Vision-Language-Action (VLA) models aim for general robot learning by aligning action as a modality within powerful Vision-Language Models (VLMs). Existing VLAs rely on end-to-end supervision to implicitly enable the action decoding process to learn task-relevant features. However, without explicit guidance, these models often overfit to spurious correlations, such as visual shortcuts or environmental noise, limiting their generalization. In this paper, we introduce GuidedVLA, a framework designed to manually guide the action generation to focus on task-relevant factors. Our core insight is to treat the action decoder not as a monolithic learner, but as an assembly of functional components. Individual attention heads are supervised by manually defined auxiliary signals to capture distinct factors. As an initial study, we instantiate this paradigm with three specialized heads: object grounding, spatial geometry, and temporal skill logic. Across simulation and real-robot experiments, GuidedVLA improves success rates in both in-domain and out-of-domain settings compared to strong VLA baselines. Finally, we show that the quality of these specialized factors correlates positively with task performance and that our mechanism yields decoupled, high-quality features. Our results suggest that explicitly guiding action-decoder learning is a promising direction for building more robust and general VLA models.

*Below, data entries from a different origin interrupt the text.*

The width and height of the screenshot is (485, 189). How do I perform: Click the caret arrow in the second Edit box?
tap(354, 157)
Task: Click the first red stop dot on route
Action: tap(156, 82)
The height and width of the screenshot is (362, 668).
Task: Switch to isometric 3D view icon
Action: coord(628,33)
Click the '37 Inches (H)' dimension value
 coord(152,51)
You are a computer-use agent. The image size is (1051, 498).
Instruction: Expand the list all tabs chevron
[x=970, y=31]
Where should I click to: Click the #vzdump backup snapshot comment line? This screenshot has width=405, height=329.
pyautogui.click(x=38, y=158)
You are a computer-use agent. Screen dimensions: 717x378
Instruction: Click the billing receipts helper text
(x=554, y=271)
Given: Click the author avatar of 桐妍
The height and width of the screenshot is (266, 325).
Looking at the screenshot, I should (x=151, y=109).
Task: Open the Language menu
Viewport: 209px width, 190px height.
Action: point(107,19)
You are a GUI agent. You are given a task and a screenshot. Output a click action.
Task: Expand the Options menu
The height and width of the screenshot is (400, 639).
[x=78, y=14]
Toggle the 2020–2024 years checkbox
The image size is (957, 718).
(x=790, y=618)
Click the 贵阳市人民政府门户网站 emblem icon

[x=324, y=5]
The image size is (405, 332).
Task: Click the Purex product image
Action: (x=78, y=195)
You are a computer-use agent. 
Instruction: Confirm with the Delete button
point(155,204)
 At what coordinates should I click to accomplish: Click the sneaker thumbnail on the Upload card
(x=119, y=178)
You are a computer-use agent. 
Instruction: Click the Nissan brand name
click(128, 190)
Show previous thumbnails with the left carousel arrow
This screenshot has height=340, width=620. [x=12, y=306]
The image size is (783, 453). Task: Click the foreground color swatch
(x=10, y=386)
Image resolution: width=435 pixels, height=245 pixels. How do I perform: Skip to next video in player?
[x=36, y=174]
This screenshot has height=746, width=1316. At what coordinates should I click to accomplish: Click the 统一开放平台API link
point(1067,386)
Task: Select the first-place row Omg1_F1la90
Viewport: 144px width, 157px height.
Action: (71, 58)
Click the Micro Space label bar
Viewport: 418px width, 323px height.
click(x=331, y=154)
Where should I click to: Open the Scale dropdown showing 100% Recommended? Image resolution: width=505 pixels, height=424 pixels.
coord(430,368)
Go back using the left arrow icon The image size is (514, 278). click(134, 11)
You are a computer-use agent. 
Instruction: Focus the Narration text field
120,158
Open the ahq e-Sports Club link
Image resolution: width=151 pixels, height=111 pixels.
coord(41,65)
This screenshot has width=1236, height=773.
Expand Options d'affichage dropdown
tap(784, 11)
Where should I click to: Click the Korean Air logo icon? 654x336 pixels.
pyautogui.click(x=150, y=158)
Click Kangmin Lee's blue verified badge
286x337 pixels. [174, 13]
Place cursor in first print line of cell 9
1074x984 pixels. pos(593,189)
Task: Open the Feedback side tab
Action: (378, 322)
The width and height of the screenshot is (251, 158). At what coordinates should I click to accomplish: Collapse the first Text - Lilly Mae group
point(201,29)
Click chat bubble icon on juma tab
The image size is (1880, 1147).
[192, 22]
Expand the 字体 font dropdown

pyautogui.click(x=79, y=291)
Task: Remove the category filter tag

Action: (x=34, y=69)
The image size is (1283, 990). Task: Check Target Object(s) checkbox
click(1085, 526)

翻译：视觉-语言-动作（VLA）模型旨在通过将动作作为强视觉-语言模型（VLM）中的一种模态，实现通用的机器人学习。现有VLA模型依赖端到端监督来隐式地使动作解码过程学习任务相关特征。然而，在缺乏显式指导的情况下，这些模型往往过度拟合虚假相关性（例如视觉捷径或环境噪声），从而限制了其泛化能力。本文提出了GuidedVLA框架，旨在手动引导动作生成过程聚焦于任务相关因素。我们的核心见解是将动作解码器视为功能组件的集合，而非单一的学习器。通过手动定义的辅助信号监督各个注意力头，使其捕获不同的因素。作为初步研究，我们利用三个特化头实例化了这一范式：目标锚定、空间几何和时间技能逻辑。在仿真和真实机器人实验中，与强VLA基线相比，GuidedVLA在域内和域外场景中均提升了成功率。最后，我们证明了这些特化因素的质量与任务性能呈正相关，且我们的机制能够产生解耦的高质量特征。研究结果表明，显式引导动作解码器学习是构建更鲁棒和通用VLA模型的一个有前景的方向。